BP: As a continuation of what I’ve been doing with my career the last twenty plus years, I decided to start my own business, Parker Brands. This came both from practicality (my agency wanted folks to come back into the office, and now I was 1,500 miles away, AND we’d just had a baby) and from a dream I’ve always had to be an entrepreneur. That and I was just realllllly over having a boss. I wanted more freedom with time and with my focus to do exactly the work I wanted to do, which is design in packaging and branding with a sharp focus on sustainability. So, in March of 2023, I started doing exactly that. Since then, I've worked with some large companies, like Vita Coco, McDonald’s, General Mills, Bacardi and others. I’ve also had some pivots but still am largely working in the world of consumer-packaged goods. This year has seen way fewer sustainability projects due to the current administration, so I’ve been filling my time with print-and design-focused work. I do a lot of work with the Sustainable Packaging Coalition. Last year I led a design refresh of the How2Recycle label, that you’ve more than likely seen on just about anything you might buy at the grocery store.
I’ve also had more time to do personal projects this year, as well as apply and get accepted to the Artist in Education (AIE) Roster, which allows me to work on art and music related projects with local school students. And, it’s all funded by the Arkansas Arts Council.
While this year has been hard and slow business-wise, it’s been absolutely fulfilling from a project standpoint. I’ll be curious to see where it all goes in 2026. I love having my own business even though it’s a whole lot less ‘stable’ in the classic sense, but it’s a whole lot more freeing and I have so much more time with my daughter and family.
AAS: So, Brandi, what can we expect from you in the next 5 years?
BP: I hope you’ll continue to see more artwork from me! I’ve been applying like crazy to all kinds of group exhibitions and have been working on ideas for future solo shows, but right now there are no shows planned, other than the 2026 Small Works on Paper.
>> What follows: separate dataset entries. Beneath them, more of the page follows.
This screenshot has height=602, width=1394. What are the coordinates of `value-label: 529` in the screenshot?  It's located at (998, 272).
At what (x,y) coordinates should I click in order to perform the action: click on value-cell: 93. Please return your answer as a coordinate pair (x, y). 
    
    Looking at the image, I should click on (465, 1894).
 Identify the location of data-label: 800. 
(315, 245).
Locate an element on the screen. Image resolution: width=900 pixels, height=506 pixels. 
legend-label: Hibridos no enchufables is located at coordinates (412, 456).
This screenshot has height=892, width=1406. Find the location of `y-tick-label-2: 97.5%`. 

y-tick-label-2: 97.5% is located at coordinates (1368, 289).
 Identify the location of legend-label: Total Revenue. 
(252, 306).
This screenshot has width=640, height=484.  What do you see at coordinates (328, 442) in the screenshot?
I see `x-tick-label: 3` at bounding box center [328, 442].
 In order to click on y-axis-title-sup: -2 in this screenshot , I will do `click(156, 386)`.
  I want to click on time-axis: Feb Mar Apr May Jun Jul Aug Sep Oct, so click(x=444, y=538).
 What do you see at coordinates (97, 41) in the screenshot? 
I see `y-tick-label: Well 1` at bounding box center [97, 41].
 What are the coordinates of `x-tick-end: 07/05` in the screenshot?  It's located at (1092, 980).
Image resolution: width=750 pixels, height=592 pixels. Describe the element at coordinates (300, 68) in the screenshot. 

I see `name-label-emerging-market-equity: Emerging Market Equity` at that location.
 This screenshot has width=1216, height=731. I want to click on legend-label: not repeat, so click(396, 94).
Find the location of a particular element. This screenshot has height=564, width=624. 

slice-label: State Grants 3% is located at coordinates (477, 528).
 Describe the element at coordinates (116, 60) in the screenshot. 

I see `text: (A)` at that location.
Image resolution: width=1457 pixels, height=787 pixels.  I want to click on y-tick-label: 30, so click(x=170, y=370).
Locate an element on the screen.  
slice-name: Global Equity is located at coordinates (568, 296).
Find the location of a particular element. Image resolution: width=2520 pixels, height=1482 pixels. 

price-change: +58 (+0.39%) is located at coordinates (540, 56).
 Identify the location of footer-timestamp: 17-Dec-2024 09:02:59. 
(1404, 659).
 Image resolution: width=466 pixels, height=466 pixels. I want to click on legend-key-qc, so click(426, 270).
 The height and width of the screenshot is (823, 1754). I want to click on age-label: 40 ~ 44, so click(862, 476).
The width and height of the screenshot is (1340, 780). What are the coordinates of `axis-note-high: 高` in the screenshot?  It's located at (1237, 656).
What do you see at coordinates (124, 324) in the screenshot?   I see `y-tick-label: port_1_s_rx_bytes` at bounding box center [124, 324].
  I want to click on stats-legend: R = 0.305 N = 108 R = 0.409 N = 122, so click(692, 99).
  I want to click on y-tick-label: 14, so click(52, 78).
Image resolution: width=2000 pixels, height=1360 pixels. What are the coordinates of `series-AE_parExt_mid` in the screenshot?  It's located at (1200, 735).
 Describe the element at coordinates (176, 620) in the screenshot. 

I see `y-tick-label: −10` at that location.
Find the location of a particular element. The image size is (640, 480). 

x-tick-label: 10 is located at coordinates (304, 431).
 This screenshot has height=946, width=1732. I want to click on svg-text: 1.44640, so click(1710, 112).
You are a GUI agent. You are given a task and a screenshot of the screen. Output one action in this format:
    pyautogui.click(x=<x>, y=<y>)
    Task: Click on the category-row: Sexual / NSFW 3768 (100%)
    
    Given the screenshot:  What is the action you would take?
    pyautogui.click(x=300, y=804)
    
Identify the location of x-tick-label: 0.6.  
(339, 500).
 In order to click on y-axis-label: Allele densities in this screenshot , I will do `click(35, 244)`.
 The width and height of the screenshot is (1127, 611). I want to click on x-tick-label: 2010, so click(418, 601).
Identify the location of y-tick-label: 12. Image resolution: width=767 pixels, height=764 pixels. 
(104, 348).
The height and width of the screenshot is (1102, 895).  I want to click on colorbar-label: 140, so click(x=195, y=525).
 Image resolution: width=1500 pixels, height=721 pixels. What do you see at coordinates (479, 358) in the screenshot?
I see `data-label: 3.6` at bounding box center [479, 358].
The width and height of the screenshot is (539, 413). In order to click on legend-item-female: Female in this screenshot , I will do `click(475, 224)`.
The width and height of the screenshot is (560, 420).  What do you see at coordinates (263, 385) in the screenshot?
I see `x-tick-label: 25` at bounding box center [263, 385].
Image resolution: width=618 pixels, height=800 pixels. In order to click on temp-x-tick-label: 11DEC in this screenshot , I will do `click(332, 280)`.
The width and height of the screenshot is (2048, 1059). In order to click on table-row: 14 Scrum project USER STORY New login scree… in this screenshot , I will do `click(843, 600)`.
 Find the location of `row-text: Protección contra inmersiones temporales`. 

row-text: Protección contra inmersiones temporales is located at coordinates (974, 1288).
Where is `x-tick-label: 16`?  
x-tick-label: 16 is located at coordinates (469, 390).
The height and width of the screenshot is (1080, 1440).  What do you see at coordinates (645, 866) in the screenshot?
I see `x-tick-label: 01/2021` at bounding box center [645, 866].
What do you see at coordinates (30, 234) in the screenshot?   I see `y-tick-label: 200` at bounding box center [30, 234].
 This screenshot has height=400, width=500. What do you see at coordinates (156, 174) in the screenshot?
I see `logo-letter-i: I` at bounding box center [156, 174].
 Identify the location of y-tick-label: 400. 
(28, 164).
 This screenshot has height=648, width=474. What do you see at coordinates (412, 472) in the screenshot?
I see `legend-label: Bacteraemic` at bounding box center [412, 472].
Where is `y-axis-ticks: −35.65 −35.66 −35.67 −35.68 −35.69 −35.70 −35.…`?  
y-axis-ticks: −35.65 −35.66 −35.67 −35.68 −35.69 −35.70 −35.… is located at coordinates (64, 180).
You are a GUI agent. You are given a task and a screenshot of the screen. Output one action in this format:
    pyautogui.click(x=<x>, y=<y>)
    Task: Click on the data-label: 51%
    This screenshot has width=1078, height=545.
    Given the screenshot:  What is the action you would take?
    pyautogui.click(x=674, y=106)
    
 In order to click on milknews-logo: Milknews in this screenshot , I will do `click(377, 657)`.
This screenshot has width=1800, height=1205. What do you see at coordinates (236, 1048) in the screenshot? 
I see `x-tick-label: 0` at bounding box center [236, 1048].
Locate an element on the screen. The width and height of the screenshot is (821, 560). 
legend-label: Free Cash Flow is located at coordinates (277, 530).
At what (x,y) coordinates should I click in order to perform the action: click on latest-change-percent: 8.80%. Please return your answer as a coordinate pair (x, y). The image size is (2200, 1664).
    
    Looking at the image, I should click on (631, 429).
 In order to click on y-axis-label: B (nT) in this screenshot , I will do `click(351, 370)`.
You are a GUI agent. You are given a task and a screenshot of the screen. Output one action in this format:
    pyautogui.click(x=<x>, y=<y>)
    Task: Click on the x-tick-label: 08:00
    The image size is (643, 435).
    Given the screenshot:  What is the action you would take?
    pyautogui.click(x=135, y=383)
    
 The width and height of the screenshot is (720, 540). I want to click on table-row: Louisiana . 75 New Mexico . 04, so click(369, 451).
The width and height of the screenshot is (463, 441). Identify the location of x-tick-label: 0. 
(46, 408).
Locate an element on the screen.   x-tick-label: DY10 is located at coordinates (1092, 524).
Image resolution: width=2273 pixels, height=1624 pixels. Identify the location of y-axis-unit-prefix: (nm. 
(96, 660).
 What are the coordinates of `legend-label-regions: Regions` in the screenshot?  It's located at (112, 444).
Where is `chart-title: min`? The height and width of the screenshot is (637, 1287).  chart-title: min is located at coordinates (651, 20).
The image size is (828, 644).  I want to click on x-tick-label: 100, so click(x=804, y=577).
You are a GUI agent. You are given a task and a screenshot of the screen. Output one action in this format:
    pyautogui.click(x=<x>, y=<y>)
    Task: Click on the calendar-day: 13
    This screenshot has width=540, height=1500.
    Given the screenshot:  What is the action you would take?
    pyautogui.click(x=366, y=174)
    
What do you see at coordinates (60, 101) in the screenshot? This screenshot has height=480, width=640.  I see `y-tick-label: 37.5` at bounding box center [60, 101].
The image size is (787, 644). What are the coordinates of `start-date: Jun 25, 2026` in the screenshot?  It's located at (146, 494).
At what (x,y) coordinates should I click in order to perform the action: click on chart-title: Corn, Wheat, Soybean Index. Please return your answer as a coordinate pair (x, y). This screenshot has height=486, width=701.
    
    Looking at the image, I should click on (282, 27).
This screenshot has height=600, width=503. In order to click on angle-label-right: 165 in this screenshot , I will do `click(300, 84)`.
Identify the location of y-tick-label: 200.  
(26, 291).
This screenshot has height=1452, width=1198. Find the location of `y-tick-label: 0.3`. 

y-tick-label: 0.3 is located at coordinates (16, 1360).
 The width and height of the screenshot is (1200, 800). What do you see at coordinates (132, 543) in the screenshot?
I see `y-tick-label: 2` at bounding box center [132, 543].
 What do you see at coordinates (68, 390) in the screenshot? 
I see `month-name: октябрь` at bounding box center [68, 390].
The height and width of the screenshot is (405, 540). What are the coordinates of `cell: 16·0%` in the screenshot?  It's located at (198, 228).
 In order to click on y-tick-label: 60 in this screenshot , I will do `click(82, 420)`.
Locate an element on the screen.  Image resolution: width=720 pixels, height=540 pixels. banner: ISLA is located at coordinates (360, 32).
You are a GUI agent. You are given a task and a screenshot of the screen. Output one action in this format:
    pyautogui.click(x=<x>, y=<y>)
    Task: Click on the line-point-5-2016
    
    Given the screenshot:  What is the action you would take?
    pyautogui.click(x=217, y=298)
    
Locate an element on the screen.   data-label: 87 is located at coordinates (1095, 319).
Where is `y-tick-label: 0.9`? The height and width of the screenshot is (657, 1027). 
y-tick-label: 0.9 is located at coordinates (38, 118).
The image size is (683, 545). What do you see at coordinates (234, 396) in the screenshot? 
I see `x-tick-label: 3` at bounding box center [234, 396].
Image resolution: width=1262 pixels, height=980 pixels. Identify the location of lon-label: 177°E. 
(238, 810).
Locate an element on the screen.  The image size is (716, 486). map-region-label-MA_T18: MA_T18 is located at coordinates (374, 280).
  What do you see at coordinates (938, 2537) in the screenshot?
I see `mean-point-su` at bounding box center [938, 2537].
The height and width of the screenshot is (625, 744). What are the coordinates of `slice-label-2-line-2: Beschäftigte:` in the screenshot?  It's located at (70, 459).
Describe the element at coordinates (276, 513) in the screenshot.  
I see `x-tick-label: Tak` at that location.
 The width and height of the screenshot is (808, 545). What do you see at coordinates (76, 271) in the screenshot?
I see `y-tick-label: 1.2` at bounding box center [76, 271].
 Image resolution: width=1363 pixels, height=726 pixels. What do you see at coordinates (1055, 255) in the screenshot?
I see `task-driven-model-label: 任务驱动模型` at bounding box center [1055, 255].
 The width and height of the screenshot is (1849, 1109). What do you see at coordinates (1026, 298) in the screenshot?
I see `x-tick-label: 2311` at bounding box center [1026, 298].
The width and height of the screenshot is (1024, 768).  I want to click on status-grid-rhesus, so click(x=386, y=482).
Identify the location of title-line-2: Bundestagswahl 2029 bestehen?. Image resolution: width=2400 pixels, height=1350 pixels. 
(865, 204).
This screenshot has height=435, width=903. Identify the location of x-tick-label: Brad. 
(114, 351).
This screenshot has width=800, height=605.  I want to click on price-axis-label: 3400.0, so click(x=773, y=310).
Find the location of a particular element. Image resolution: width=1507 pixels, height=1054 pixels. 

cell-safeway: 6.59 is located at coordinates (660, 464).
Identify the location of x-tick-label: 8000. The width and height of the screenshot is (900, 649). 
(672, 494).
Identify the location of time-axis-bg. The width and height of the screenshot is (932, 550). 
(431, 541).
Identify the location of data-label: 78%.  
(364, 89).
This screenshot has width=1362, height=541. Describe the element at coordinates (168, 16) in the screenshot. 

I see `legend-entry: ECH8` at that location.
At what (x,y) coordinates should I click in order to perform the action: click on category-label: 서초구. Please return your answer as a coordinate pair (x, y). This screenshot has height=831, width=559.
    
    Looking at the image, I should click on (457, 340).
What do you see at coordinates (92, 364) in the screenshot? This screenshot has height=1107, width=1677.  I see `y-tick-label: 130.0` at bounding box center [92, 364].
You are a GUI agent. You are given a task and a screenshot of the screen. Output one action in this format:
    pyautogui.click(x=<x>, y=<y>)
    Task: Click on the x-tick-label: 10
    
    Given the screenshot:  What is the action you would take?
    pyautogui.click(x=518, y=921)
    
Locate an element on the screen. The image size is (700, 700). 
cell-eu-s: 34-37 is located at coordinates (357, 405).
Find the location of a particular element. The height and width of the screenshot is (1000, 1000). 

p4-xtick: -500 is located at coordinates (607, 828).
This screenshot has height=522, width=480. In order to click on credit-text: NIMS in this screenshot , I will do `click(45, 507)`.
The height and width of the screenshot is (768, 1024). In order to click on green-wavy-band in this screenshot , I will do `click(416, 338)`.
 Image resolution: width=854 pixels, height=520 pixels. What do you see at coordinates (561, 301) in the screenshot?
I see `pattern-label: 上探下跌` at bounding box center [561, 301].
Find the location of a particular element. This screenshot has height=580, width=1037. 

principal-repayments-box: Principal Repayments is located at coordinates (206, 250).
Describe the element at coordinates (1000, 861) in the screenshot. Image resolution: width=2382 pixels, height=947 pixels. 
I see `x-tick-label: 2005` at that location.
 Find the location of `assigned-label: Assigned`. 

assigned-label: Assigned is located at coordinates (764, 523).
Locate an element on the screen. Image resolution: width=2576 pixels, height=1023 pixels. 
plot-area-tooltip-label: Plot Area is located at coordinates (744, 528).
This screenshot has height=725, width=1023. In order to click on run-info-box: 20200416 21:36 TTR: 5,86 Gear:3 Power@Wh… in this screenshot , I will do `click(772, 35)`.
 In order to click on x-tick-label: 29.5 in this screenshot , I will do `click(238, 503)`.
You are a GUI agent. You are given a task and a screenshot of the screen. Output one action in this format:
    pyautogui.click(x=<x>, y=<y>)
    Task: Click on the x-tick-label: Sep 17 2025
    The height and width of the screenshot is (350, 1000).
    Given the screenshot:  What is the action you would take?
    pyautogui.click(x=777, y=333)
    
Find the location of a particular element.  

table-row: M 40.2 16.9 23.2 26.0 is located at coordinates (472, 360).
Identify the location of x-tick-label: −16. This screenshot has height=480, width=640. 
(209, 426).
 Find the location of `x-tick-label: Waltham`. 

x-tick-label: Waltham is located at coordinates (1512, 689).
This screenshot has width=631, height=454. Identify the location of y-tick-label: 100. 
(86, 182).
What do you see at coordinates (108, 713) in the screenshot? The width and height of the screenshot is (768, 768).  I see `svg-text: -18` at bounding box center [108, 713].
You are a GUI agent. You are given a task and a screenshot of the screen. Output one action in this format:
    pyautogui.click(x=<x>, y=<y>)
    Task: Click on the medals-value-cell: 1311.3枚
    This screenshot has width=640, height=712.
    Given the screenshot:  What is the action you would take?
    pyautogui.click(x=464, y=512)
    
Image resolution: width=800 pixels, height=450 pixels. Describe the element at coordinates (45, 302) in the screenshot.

I think it needs to be a bit quieter for now—fewer deadlines—so that I can ramp up again. Every day I am more comfortable in my life as a parent and entrepreneur, so that I can explore more and ideate and make time for work that I want to do. I think the important thing is to stay open to opportunities and pay attention to things I might not have ever paid attention to before. I want to keep this momentum I have going, but at a reasonable pace, not at a 150bpm pulsing beat that carries you with it. There are aspects of life that have slowed down that I want to keep slow. But I’ll always be a dreamer and a creator, so there’s also always a drive that works alongside the slowness.
I have such a strong community of people, of friends, coworkers, neighbors and I just feel so blessed. Having moved around as much as my wife and I have, there are times where community was a concept just out of reach. But, where we are now, home in Arkansas, we are surrounded by love. Beyond making art, creating circles of love, as cheesy as that might sound, is my other focus. Love is the one thing we can carry with us when we die.